━━━ Supplied material ━━━

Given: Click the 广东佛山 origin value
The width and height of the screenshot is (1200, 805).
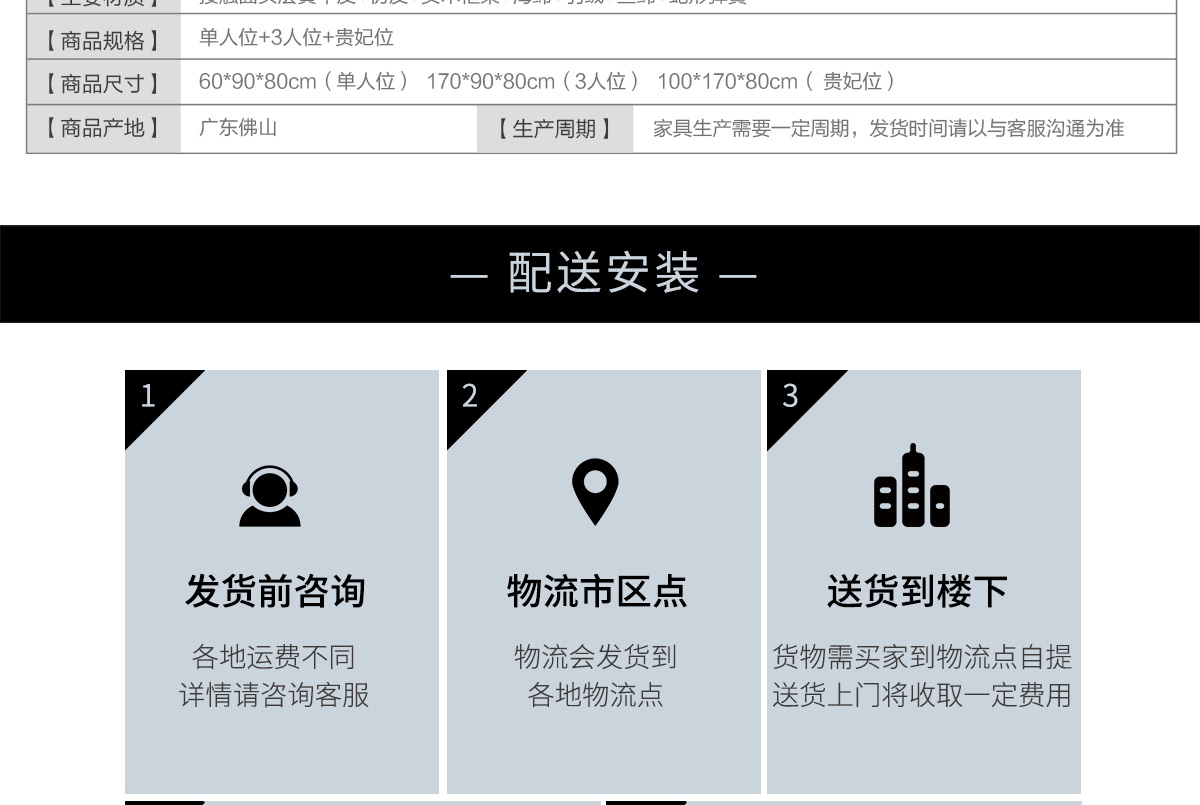Looking at the screenshot, I should pyautogui.click(x=238, y=128).
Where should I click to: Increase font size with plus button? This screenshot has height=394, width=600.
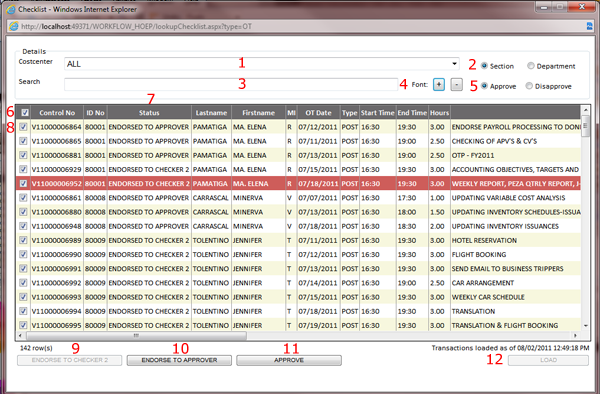click(439, 85)
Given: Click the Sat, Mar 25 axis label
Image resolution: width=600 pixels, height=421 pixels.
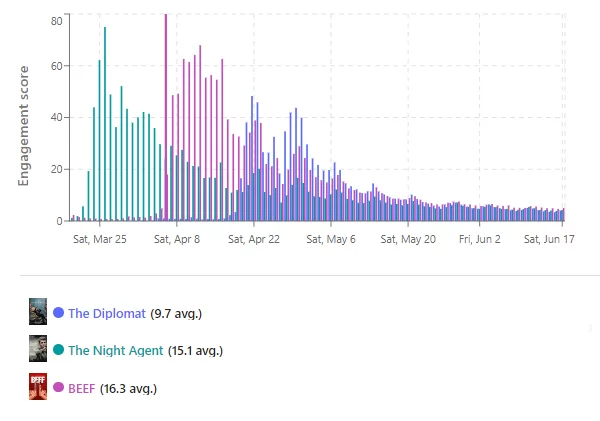Looking at the screenshot, I should [100, 240].
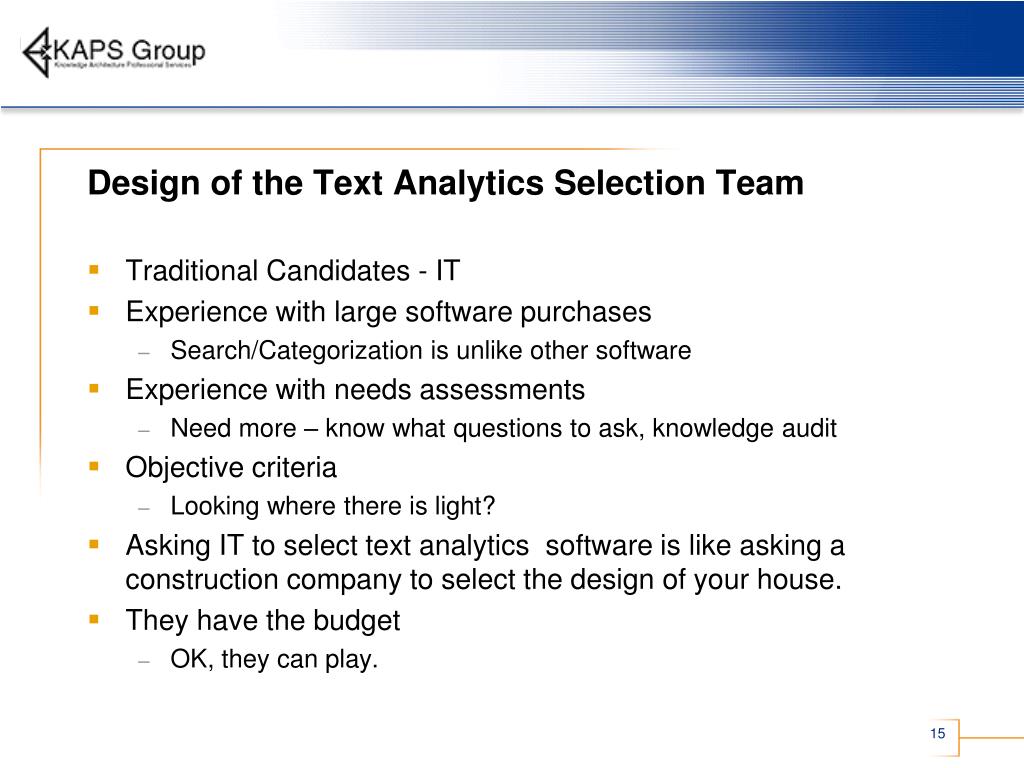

━━━

Task - Begin the copy at the line containing "Given: Click the Sat, Mar 25 axis label" and end it at the final line of the material above, reproducing each line exactly and omitting pictures.

Task answer -
Given: Click the Sat, Mar 25 axis label
Image resolution: width=600 pixels, height=421 pixels.
Looking at the screenshot, I should [100, 240].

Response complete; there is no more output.